Cato Networks analyse une cyberattaque en France capable de survivre à la disparition de son serveur C2

Cato Networks analyse une cyberattaque en France capable de survivre à la disparition de son serveur C2

Une PME automobile française et plusieurs particuliers ont été ciblés par une attaque restée active malgré la mise hors ligne du serveur de commande et contrôle de l’attaquant.

Cato Networks publie une analyse détaillée d’une cyberattaque ayant visé une PME française du secteur automobile et plusieurs particuliers entre le 30 mars et le 1er mai 2026. Menée par Cato CTRL, le laboratoire de recherche en cybermenaces de l’éditeur, l’investigation montre qu’une intrusion peut rester active même après la neutralisation de son infrastructure de commande et contrôle.

L’analyse repose sur l’observation complète de l’activité de l’attaquant, identifié sous le pseudonyme « Poisson ». Au total, 339 commandes ont été exécutées sur une période de 33 jours.

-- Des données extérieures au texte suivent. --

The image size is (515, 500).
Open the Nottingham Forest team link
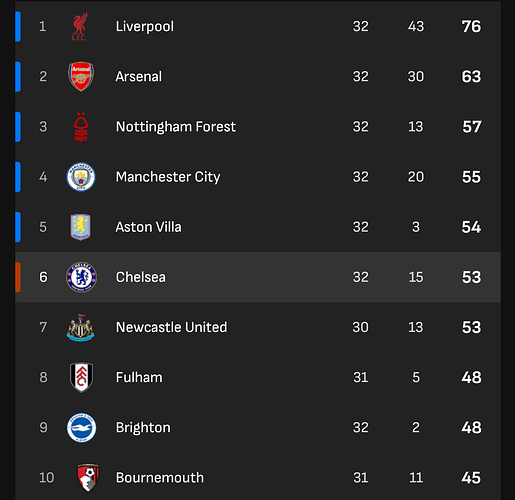click(x=176, y=127)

Cette visibilité a permis de reconstituer les étapes de l’opération, depuis la compromission initiale jusqu’à la mise en place de mécanismes de persistance capables de survivre à l’arrêt du serveur C2.

L’objectif principal de l’attaque était le vol d’identifiants. L’attaquant a installé un keylogger Python d’environ 70 lignes afin d’enregistrer les frappes clavier des victimes. Les données visées étaient très concrètes : accès bancaires, mots de passe de messagerie, comptes administratifs ou portails utilisés au quotidien. L’opération ne cherchait pas à déployer un ransomware ni à voler massivement des fichiers, mais à capter ce que les utilisateurs saisissaient.

« Ce que nous observons ici, c’est une évolution très concrète des attaques, y compris en France », explique Vitaly Simonovich, Senior Security Researcher chez Cato CTRL. « La mise hors ligne d’un serveur de commande et contrôle ne suffit plus à stopper une attaque. Les cybercriminels installent désormais des accès persistants directement sur les machines, leur permettant de rester actifs pendant des semaines, même après la disparition de leur infrastructure. »

Le point le plus marquant concerne la mise en place d’un accès indépendant du C2. Le 7 avril, l’attaquant a installé OpenSSH et Tailscale sur l’une des machines compromises, afin de créer un accès via un réseau VPN maillé. Le lendemain, le serveur de commande et contrôle est devenu indisponible. Pourtant, l’accès aux systèmes compromis a continué de fonctionner.

Dix-huit jours plus tard, lorsque le serveur C2 est revenu en ligne, les agents se sont reconnectés automatiquement. Aucune nouvelle compromission n’a été nécessaire. Les tâches planifiées, le serveur SSH et le réseau Tailscale étaient toujours actifs sur les machines compromises, permettant à l’attaquant de reprendre ses opérations.

Cette attaque montre que les cybercriminels n’ont pas nécessairement besoin de moyens sophistiqués pour obtenir des résultats durables. Poisson s’est appuyé sur des outils gratuits ou peu coûteux, a commis plusieurs erreurs opérationnelles, mais a tout de même réussi à compromettre plusieurs machines et à maintenir ses accès dans le temps.

Pour les équipes sécurité, l’enseignement est clair, la remédiation ne peut plus se limiter à couper un serveur C2 ou à supprimer un malware visible. Il faut aussi rechercher les accès alternatifs laissés sur les postes, surveiller l’installation d’outils d’accès distant, détecter les tunnels SSH, contrôler les tâches planifiées et vérifier les connexions sortantes inhabituelles.

Avec cette analyse, Cato Networks rappelle que la persistance devient un enjeu central de la défense. Une intrusion peut continuer à produire des effets même lorsque l’infrastructure principale de l’attaquant semble neutralisée.